■ **What the task asks**
Turn the part of the material below that opens with the line containing "Task: Expand the 发卡管理 sidebar submenu" and closes with the line containing "[x=305, y=338]" into a numbered list, omitting blank lines.
>>>>>
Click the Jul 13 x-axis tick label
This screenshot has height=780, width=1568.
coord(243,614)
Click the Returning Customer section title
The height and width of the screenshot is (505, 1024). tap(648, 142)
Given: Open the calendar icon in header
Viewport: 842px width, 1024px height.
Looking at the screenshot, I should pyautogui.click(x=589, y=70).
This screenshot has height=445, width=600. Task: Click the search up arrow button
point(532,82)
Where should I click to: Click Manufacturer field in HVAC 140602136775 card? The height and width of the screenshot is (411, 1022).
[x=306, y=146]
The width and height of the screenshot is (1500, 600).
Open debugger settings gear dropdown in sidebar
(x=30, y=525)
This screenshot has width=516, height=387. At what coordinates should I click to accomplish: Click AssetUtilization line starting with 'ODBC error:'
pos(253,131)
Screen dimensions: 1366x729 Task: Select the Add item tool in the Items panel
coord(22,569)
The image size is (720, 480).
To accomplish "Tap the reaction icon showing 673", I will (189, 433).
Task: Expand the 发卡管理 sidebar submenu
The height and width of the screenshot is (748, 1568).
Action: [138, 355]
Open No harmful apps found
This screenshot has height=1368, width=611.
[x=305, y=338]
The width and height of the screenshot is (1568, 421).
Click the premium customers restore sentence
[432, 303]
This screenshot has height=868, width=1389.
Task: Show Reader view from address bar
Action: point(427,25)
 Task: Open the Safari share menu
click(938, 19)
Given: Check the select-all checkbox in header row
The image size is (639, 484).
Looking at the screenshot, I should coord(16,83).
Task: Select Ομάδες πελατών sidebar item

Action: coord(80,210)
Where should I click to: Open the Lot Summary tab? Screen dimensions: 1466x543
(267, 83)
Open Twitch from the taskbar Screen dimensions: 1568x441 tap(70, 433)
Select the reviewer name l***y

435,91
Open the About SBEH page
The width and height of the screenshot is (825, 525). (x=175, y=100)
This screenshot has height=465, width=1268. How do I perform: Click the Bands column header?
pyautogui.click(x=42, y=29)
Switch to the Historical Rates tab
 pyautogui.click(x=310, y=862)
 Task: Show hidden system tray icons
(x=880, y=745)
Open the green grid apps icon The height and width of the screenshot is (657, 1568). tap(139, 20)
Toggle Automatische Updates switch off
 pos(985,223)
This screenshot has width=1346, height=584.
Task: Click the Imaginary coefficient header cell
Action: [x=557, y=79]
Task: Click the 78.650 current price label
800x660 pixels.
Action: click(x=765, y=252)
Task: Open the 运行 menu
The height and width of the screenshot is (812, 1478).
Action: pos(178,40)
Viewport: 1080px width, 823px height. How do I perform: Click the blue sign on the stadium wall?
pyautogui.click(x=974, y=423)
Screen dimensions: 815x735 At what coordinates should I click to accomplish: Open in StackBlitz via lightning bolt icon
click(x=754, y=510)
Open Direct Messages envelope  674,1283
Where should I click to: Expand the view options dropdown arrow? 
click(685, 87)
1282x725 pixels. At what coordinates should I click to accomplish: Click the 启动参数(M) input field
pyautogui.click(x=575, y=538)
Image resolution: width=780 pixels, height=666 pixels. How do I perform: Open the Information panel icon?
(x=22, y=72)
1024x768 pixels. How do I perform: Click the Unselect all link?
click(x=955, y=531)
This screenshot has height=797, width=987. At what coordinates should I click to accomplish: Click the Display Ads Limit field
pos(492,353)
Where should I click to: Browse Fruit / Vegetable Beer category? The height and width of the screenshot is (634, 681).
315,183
<<<<<
■ **Completed exercise**
1. Task: Expand the 发卡管理 sidebar submenu
2. The height and width of the screenshot is (748, 1568).
3. Action: [138, 355]
4. Open No harmful apps found
5. This screenshot has height=1368, width=611.
6. [x=305, y=338]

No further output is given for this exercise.